Yeah kids need other kids to play with, but not NEARLY that much. They need strong adult role models MORE.

Personally, I've come to believe that group-schooling should not be started -- even if you're completely in favour of public schools and don't want to homeschool -- until at least age 8. Before that, they need family structure and bonding more than peers and academics.
post #13 of 18
Quote:
Originally Posted by NicaG View Post
Here's what made me think the school was mediocre:
-overnight cleaning standards seemed a little lax (vacuuming, etc.)
-teachers aides saying things to girls in the play kitchen like, "I can't eat that, it'll make me fat!"
-art projects that emphasize putting everything in the right place to make something nice to bring home, rather than emphasizing the process of working with colors, materials, etc.
-snack cups left on a communal table during playtime, rather than served at a specific time (this seemed sort of unsanitary, since kids can just touch all the cups)
-class is composed of 30 mixed-age kids (2.5-4), housed in a maze of 4 or 5 rooms, and when kids pick their own activities, it just seemed too big and overwhelming. There are "circle teachers" who gather up the kids for small group activities, but it felt like the program was designed to fit the facility, not the kids' needs.
-old, beat-up toys, old, beat-up carpet, generally dingy (this wouldn't have bothered me if everything else were great...but it's not)

I am still on the fence. Maybe we'll just get a spot at our current preschool, that would be great. This is so frustrating!
I changed my mind. No, I would not send him there.
post #14 of 18
Quote:
Originally Posted by tankgirl73 View Post
Preschool isn't just not necessary (how many of OUR generation -- 30+ -- even went to preschool?) -- it's potentially quite damaging.
I'm 36 and went to a preschool, or as it was called then, nursury school. This was in a small town (under 2,000 at the time) in the midwest. Mom was a SAHM and I had a younger sibling that stayed with her.

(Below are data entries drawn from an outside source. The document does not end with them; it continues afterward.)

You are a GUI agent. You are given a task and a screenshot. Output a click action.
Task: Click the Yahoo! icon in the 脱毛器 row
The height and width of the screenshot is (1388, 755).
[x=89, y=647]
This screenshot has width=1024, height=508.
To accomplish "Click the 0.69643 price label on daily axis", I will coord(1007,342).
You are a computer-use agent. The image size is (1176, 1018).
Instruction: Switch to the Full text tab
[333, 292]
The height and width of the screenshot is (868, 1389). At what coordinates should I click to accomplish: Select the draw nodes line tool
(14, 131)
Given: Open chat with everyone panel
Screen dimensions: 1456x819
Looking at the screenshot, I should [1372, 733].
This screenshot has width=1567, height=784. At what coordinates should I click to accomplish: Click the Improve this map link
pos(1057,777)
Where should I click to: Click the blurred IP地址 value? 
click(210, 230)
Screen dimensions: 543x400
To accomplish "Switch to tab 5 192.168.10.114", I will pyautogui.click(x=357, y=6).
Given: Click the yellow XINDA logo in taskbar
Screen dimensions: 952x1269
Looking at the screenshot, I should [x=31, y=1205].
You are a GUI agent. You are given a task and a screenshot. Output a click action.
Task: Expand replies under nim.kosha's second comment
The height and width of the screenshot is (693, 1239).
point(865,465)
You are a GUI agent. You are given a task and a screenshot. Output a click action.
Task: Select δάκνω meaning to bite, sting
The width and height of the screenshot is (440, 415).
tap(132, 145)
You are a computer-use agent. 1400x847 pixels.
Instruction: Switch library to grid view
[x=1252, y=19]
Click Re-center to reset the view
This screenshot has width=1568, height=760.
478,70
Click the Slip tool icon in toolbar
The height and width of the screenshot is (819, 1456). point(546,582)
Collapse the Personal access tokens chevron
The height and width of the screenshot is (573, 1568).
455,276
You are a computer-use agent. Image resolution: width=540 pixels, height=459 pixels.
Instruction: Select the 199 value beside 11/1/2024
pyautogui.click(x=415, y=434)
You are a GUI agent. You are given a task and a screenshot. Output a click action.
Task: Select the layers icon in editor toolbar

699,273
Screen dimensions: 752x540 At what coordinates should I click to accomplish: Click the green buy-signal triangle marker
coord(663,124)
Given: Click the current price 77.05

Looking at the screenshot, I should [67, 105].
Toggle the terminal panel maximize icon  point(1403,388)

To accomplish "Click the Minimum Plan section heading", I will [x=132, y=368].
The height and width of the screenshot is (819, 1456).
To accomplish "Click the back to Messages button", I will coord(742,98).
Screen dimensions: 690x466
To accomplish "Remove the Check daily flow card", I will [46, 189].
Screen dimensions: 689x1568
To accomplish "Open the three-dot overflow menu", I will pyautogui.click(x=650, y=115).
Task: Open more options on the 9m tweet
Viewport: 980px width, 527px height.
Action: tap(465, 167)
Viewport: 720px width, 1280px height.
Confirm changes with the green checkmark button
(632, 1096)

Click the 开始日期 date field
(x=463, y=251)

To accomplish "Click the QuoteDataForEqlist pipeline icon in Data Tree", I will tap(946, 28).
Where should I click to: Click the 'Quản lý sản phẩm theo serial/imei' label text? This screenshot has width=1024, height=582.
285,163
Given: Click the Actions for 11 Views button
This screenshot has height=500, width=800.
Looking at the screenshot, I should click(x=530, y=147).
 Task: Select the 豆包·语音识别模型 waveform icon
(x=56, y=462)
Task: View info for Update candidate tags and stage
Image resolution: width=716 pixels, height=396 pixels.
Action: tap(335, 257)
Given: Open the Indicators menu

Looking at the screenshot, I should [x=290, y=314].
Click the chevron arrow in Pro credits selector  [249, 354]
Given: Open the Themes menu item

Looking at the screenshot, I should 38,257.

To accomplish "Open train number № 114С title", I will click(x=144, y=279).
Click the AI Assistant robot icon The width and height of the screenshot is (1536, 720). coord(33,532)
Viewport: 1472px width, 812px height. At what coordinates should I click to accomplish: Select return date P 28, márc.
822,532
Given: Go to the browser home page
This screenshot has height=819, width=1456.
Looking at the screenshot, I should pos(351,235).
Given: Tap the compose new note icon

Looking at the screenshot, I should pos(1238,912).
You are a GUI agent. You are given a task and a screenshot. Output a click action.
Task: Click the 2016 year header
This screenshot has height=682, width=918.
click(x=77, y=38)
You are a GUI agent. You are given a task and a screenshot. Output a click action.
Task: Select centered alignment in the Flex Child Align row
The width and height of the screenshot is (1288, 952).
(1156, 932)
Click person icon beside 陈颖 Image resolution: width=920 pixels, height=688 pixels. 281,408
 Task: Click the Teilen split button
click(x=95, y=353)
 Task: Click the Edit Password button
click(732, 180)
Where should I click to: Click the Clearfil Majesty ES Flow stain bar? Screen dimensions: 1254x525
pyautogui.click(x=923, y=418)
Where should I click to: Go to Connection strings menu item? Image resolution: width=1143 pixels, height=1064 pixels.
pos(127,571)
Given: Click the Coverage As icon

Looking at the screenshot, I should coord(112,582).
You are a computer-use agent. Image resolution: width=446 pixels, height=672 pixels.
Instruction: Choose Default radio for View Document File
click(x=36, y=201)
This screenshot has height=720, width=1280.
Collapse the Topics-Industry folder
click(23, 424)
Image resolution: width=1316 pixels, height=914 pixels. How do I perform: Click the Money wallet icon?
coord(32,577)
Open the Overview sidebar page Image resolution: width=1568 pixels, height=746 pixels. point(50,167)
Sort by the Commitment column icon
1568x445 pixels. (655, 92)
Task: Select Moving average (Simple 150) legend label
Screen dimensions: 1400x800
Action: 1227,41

That being said, I would hesitate to send a child to the facility described.
post #15 of 18
I'm a former early childhood teacher, education specialist, and NAEYC validator. I wouldn't do it. I'm fine with snack being available when the children want it and the program using several rooms as long as they are cozy and set up well.

I'm not ok with the sanitation issues and the number of children. The group size (no matter how many teachers) is completely inappropriate.
post #16 of 18
Read Better Late than Early.

Their point is that unless the child has some sort of learning handicap or you cannot do it because of work, home with Mama is better than the "best" preschool, never mind those less than idea.
post #17 of 18
I went to preschool starting at age 2, in 1977. Don't tell, but I've been in school ever since!

That said - I'd do what you can to get a slot in the NAEYC school - my kids went to a great preschool (well, ds still does) that's NAEYC accredited and has the reputation in the community of being "hard to get into" but there are always slots right when school opens and at the start of a new semester.

If that doesn't work out, I'd keep looking. 5 days a week is a lot if your dc isn't interested/ready. Maybe music classes or some other structured activity would fill in the edges a bit if you don't do preschool.

I wouldn't send him to the place you don't like.
post #18 of 18
Don't do it! I am faced with a similar situation and was trying to convince myself that it is only a few hours a few days a week and he needs the socialization. In the end, you have to trust your gut. I like the idea someone had to get a babysitter so you can have a little time to yourself. I like the idea of a NAEYC accredited school even better. It is not a simple thing for a school to get accredited. As a former preschool teacher who has been through the process I can tell you it really means higher quality. Good luck.